O deputado destacou que o projeto impõe requisitos para esta compensação, como prévio processo de licenciamento perante à SEMA/MT, com a devida apresentação de projeto técnico de compensação ou regeneração da flora. “Outra condição explícita é que deve haver ganho ambiental. No caso de compensação extrapropriedade, exige-se que a nova área seja 5% maior do que a área que será explorada”, explicou.

Ainda na reportagem da TV Globo, o procurador da República Erich Masson, argumentou que o Estado pode legislar sobre direito ambiental, mas só pode criar leis para aumentar a proteção sobre a reserva legal, e não para diminui-la. Ele ainda afirmou que a atividade permitida pelo PLC é “extremamente poluidora” para o meio ambiente e, se a lei for sancionada, ele levará o assunto à Procuradoria Geral da República.  

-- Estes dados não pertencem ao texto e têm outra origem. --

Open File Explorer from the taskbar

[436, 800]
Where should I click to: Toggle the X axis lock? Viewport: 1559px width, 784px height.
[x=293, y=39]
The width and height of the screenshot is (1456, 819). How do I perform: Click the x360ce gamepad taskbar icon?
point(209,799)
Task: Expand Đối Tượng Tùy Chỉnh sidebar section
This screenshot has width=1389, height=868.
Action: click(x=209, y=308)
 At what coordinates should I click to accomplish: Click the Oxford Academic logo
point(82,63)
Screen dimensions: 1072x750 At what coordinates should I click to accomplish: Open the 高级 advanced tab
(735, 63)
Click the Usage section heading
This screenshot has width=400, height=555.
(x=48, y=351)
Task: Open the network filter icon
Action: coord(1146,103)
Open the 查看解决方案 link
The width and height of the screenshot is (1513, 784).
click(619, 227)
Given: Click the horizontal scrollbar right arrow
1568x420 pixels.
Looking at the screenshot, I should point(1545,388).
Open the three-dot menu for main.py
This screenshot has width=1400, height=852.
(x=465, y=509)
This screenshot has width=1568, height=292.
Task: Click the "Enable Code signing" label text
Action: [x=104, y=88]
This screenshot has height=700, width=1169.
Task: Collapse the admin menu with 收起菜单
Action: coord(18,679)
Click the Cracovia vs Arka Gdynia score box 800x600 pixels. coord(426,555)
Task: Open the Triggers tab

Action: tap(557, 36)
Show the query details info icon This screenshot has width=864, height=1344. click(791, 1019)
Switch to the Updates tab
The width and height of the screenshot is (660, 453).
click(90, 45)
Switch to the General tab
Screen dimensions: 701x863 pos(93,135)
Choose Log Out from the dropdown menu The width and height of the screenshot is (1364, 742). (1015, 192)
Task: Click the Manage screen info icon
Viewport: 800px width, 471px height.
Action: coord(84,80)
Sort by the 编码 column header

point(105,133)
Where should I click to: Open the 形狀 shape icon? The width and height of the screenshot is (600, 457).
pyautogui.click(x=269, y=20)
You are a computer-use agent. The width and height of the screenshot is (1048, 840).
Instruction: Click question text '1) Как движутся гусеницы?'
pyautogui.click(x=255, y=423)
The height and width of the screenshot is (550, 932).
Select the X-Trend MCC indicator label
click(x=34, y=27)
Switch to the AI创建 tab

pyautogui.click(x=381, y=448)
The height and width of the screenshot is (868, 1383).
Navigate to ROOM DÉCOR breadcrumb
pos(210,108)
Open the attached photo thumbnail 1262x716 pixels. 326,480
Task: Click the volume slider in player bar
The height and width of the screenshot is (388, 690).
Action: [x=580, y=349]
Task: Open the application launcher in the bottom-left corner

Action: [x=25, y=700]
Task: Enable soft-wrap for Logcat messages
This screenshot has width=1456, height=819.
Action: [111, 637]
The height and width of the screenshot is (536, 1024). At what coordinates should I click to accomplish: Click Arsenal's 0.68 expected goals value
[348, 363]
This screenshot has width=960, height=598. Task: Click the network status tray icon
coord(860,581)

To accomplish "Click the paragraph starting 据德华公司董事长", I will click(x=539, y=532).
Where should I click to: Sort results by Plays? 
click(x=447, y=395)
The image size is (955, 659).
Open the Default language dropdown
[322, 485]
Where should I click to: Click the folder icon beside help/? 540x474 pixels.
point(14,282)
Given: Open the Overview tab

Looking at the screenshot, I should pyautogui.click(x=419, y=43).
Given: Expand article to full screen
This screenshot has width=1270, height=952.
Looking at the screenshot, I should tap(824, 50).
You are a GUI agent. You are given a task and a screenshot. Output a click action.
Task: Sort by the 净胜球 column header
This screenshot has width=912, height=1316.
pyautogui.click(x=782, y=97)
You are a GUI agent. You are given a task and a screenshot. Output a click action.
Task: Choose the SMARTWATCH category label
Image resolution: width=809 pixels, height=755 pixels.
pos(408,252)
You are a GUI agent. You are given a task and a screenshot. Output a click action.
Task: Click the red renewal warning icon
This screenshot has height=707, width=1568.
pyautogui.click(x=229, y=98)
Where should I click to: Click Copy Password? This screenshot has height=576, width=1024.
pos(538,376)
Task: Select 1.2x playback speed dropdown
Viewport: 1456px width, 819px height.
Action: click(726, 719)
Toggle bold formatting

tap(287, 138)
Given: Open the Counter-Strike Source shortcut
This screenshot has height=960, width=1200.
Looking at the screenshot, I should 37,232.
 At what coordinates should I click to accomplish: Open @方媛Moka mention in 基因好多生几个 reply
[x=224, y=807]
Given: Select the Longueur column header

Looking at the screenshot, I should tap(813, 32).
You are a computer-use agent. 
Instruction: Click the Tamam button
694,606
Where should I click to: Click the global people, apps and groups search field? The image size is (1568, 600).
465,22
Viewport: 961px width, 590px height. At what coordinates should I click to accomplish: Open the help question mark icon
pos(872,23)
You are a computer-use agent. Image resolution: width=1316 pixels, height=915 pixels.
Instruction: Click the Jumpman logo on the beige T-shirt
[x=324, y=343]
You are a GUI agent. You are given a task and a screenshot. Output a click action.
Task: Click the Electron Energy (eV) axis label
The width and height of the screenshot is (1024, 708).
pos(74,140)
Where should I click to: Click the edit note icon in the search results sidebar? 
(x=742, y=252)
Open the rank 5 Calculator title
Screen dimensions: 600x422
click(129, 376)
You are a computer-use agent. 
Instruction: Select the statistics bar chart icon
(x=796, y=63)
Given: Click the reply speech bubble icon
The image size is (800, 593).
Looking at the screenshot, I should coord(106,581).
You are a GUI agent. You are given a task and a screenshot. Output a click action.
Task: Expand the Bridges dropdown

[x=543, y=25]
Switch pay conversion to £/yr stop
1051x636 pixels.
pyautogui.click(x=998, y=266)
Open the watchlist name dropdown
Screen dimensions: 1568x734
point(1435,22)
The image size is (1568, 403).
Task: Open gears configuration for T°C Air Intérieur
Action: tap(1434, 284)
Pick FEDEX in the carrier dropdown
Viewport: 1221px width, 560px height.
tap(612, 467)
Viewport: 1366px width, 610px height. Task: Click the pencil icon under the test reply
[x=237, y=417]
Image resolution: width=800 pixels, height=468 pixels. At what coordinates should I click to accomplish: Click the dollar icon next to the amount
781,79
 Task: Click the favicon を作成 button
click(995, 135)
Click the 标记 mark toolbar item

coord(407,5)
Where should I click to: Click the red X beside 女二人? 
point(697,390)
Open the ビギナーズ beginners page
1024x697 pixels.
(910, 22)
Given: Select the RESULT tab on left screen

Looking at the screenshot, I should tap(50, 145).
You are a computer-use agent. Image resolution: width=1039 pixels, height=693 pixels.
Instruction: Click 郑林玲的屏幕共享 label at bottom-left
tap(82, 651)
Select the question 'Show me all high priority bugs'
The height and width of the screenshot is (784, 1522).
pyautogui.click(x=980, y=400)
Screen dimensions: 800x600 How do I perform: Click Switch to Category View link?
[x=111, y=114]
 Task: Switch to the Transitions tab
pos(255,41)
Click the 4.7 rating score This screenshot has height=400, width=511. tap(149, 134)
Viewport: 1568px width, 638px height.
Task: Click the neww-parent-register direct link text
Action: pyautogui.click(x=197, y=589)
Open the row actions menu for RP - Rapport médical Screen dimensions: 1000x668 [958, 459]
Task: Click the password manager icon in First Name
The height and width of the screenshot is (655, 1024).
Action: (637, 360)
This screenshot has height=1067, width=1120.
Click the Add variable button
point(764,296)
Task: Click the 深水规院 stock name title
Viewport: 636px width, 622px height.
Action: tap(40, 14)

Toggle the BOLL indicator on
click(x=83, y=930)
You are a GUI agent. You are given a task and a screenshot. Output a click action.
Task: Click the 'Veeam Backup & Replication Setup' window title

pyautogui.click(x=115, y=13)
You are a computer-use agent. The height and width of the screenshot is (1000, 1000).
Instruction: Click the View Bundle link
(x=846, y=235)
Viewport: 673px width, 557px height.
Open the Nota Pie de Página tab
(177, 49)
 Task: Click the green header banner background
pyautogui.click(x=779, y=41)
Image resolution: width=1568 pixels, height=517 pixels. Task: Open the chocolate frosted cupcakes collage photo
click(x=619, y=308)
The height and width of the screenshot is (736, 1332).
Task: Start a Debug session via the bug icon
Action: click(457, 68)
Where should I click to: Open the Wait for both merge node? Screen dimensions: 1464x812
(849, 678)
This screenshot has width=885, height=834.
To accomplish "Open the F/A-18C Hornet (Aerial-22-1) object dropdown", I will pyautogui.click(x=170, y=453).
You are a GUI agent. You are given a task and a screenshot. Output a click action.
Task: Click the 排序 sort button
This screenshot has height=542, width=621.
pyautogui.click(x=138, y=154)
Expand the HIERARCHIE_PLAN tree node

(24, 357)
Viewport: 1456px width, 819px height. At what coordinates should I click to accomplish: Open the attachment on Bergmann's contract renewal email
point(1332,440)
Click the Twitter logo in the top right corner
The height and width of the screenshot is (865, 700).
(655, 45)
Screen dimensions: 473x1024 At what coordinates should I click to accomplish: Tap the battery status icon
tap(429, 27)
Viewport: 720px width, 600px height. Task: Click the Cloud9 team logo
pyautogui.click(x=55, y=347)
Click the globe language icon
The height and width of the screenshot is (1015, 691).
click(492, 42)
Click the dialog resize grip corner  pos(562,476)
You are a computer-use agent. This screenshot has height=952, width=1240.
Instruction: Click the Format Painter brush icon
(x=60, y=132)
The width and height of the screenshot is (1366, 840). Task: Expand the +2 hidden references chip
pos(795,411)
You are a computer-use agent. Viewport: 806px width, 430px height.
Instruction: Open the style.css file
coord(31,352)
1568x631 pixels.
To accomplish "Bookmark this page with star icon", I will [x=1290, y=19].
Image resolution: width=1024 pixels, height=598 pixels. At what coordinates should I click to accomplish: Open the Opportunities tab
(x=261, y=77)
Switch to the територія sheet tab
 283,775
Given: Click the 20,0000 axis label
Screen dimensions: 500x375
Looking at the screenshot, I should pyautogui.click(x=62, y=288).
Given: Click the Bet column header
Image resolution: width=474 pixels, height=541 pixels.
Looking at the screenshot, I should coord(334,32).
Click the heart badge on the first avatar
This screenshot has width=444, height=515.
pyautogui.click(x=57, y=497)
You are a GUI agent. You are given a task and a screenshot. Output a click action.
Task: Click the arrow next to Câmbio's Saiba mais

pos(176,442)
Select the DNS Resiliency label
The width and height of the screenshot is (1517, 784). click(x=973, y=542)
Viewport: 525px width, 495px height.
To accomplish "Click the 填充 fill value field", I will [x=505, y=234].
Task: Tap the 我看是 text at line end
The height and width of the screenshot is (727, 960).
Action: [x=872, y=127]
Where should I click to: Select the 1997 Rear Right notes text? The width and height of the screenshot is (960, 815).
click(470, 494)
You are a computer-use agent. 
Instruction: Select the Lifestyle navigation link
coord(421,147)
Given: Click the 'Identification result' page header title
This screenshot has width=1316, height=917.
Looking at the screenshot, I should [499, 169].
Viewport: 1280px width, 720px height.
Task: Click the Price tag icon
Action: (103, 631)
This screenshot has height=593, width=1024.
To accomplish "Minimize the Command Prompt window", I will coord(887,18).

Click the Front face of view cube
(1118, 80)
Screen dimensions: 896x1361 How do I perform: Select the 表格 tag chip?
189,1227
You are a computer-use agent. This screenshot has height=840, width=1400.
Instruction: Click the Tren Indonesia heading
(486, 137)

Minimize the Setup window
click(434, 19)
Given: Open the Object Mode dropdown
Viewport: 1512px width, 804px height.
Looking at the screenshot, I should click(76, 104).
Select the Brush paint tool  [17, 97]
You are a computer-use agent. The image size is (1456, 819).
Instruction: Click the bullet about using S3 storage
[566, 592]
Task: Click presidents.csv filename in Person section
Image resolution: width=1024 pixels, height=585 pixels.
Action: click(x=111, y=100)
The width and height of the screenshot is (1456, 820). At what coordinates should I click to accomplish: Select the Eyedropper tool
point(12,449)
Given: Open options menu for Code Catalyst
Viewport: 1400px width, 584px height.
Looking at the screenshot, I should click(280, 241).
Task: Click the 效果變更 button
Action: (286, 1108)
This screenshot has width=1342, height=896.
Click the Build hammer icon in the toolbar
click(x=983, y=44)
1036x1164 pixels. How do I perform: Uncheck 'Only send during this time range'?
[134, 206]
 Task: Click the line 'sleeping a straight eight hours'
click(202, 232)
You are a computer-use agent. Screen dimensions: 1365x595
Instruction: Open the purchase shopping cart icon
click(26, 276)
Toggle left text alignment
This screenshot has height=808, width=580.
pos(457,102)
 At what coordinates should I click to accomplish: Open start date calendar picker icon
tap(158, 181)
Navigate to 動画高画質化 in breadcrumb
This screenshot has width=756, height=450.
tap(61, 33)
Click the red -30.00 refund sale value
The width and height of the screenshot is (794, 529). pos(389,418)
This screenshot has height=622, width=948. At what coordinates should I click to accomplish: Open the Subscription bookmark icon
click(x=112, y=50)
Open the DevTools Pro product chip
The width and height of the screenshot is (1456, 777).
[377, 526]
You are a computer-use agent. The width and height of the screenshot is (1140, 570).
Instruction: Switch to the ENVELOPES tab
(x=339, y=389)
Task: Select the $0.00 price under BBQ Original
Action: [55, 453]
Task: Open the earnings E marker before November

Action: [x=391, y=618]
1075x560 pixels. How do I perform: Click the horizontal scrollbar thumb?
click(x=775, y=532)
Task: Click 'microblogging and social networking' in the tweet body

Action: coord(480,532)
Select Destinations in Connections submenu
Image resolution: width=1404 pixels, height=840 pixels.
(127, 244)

Avallone rebate afirmando que há medidas compensatórias em vigor em outros estados, e que nenhuma delas foi impugnada pelo MPF. Também disse que o PL não provoca redução do que foi estabelecido pelo Código Florestal.
Em sessão na Assembleia Legislativa de Mato Grosso, o deputado Lúdio Cabral (PT) criticou o projeto, e afirmou que a compensação que visa na lei permite compensação em outros biomas e sem estudos. Lúdio chegou a apresentar um substitutivo, mas que não foi aprovado.